Further, David Montgomery, like Maria Rodale, warns that industrial agricultural practices cannot be sustained and there are disastrous consequences ahead. He too supports a system of food production that rejects the “persistent agricultural myth” that large mechanized farms are more efficient than small traditional farms. Rather small farms can succeed in Montgomery’s words by treating soil as “a locally adapted biological system rather than a chemical system.”  In his persuasive view, using biology and ecology, rather than chemistry and genetics, can be the basis for the “unglobalization of agriculture” which will become increasingly attractive and cost effective as the oil runs out later this century.  Agriculture consumes 30% of our oil use, and David Montgomery predicts that petroleum-based industrial agriculture will end sometime later this century.

No surprise then that this local and organic food advocate would be inspired by his visit to Rodale Institute’s 386-acres in the pastoral countryside of east Pennsylvania, a working example of the power of regenerative organic agriculture and proof that nurturing soil life is essential for producing healthy crops and animals. These 386-acres are also home to Rodale Institute’s Farming Systems Trial, the longest running side-by-side comparison of organic and conventional grain cropping systems in North America, that has demonstrated that organic farming, not only has the capacity to feed the world, but can increase the bottom lines of farmers and keep harmful chemicals out of our food system.
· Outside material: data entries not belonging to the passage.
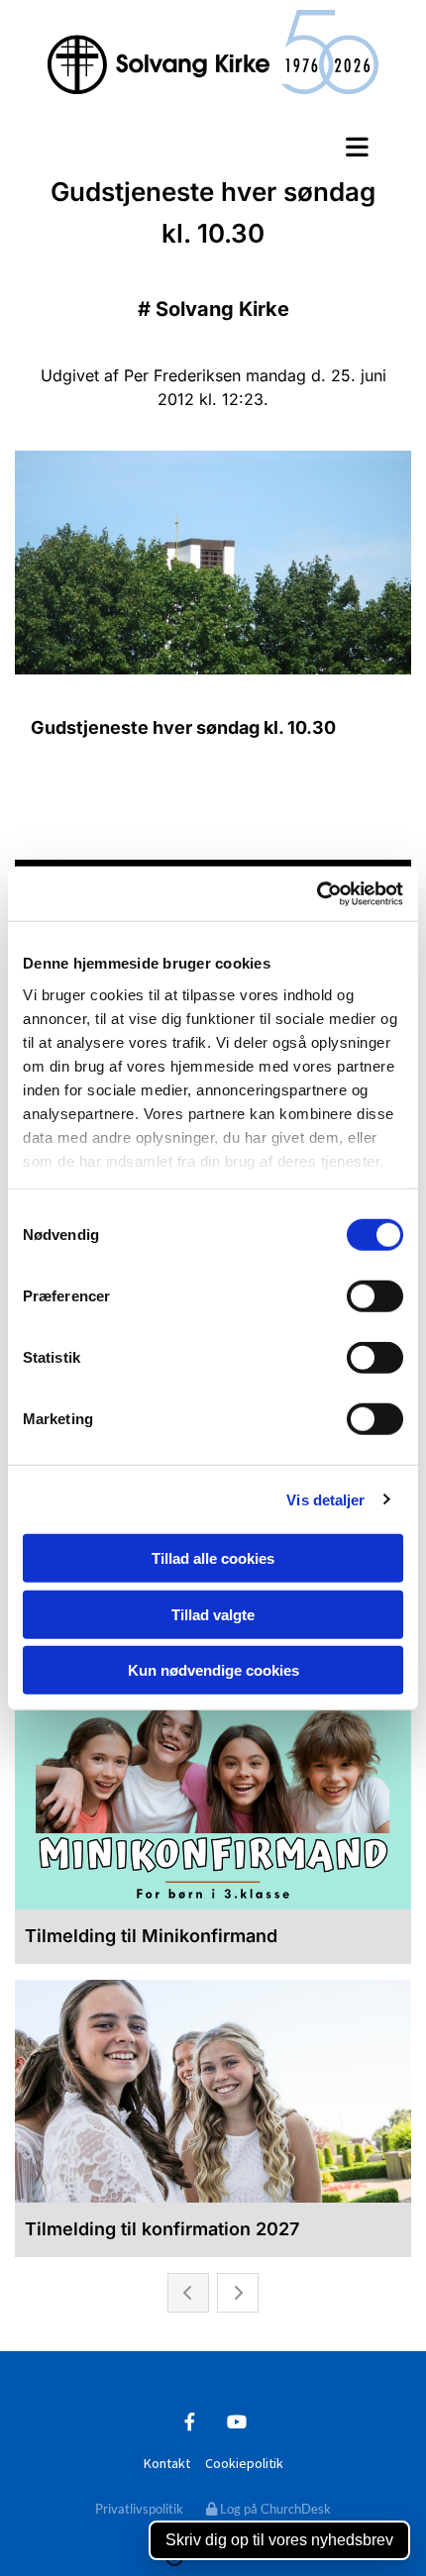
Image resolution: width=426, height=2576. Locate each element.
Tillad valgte (213, 1613)
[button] (213, 146)
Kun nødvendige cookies (213, 1670)
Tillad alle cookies (213, 1558)
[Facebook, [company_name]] (189, 2421)
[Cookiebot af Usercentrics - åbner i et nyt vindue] (316, 893)
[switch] (375, 1296)
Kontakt (167, 2463)
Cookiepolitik (244, 2463)
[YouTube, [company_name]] (236, 2421)
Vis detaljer (325, 1499)
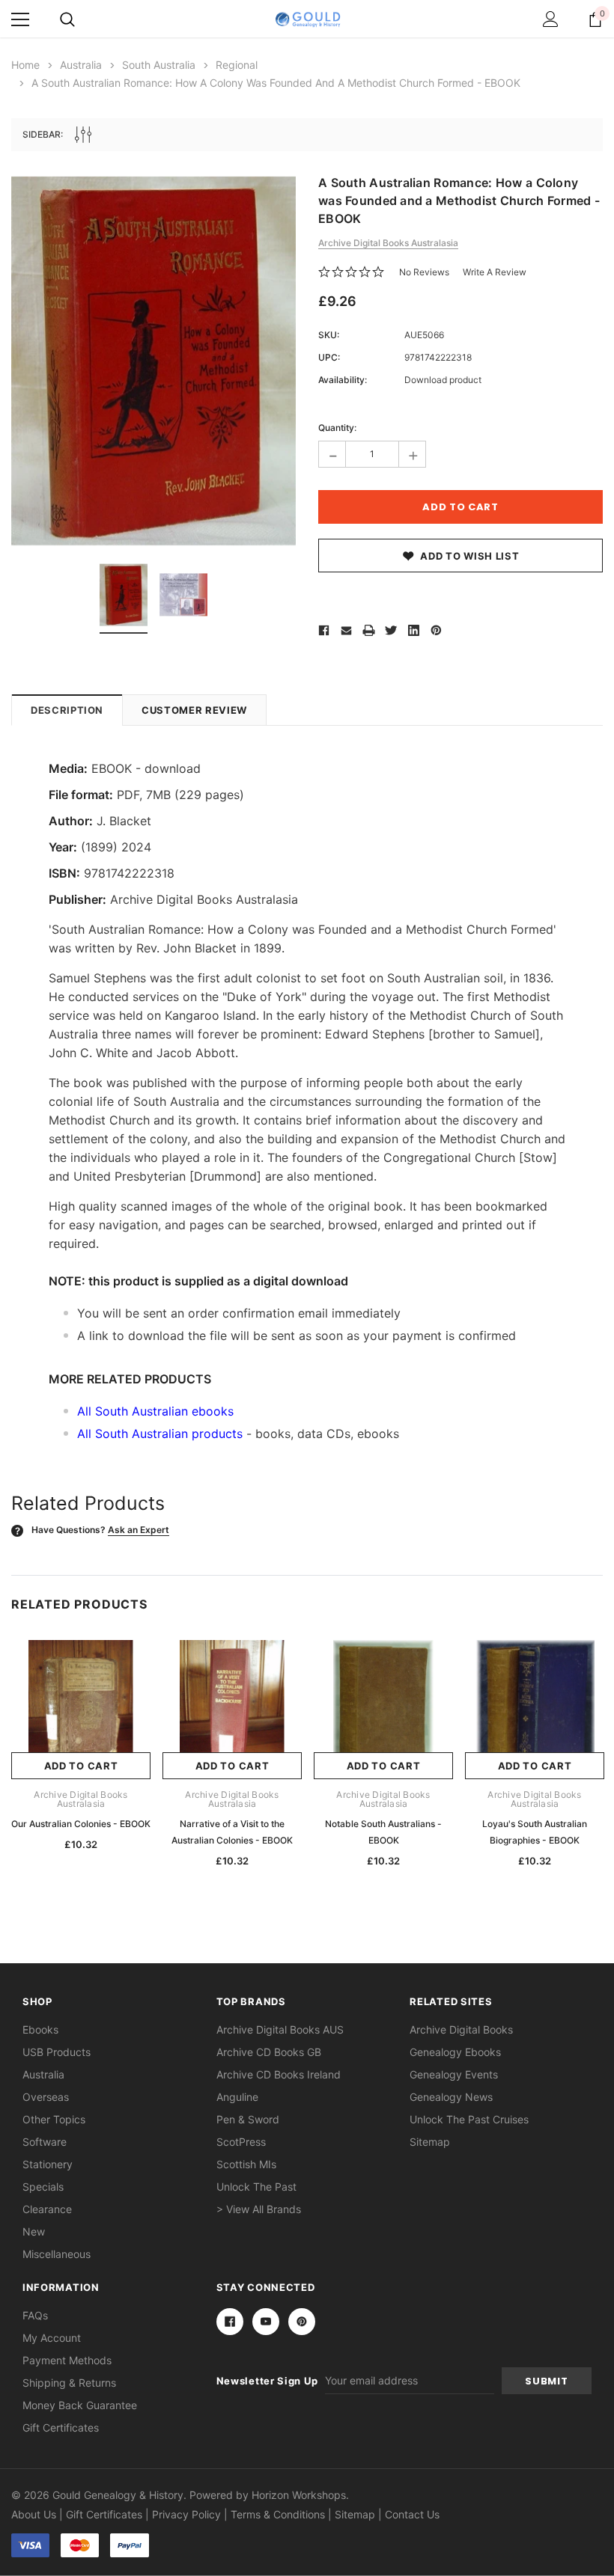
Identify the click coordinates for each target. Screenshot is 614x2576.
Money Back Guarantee (79, 2405)
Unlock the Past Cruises (469, 2119)
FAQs (35, 2315)
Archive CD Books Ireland (278, 2074)
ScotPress (241, 2141)
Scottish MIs (246, 2164)
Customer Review (194, 710)
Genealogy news (451, 2096)
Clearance (47, 2209)
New (33, 2231)
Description (67, 710)
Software (44, 2141)
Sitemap (430, 2141)
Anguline (237, 2096)
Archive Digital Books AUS (280, 2029)
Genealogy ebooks (455, 2052)
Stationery (47, 2164)
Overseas (45, 2096)
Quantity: (337, 427)
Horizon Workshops (299, 2494)
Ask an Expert (138, 1529)
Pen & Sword (247, 2119)
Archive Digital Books (461, 2029)
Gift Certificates (60, 2427)
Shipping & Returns (69, 2382)
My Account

And kudos to the Rodale Institute for establishing its Vegetable Systems Trial  in 2017 and intended to run for more than twenty years. This trial is aimed at answering the question whether healthier organic plants are more nutritionally dense. The nutrient density of fruits and vegetables (i.e., the concentration of minerals, vitamins and proteins) produced in the U.S. has declined in the past 50-70 years, as spotlighted in a recent article, Fruits and vegetables are less nutritious than they used to be by Stacey Coleno in the National Geographic. Thanks to the Rodale Institute this issue will be addressed by growing “potatoes, butternut squash, lettuce, green beans, sweet corn (to represent fruit, root, seed and leaf crops)” by implementing four systems (two organic and two conventional) in a side-by-side and long-term comparison.

The four systems are (1) An organic system that uses tillage and plastic mulch for season extension and weed control; (2) An organic system that uses cover crops and no-till technology to reduce tillage; (3) A chemical-based system with tillage and plastic mulch for season extension and weed control; and (4)  a chemical-based system that uses herbicides to reduce tillage.

It would seem more than likely that Rodale’s Vegetable Systems Trial will confirm the conclusions spotlighted in What Your Food Ate, How to Heal Our Land And Reclaim Our Health (W.W. Norton & Company, New York, N. Y. 2022) by David Montgomery and Anne Biklé.  They reference a 2014 study by the British Journal of Nutrition which “reported significantly higher concentrations of antioxidants in organic crops and significantly higher concentrations of pesticide residue and the toxic metal cadmium in conventionally grown crops.” Compared to responsibly grown organic produce, the way these numbers play out, they write “you’d have to consume about twice the conventional produce – pesticides and all – to get the same amount of phytochemicals.”

Gratitude to the Rodale Institute for their Vegetable Systems Trial to help persuade those not yet convinced of the nutritional benefits of regenerative agriculture.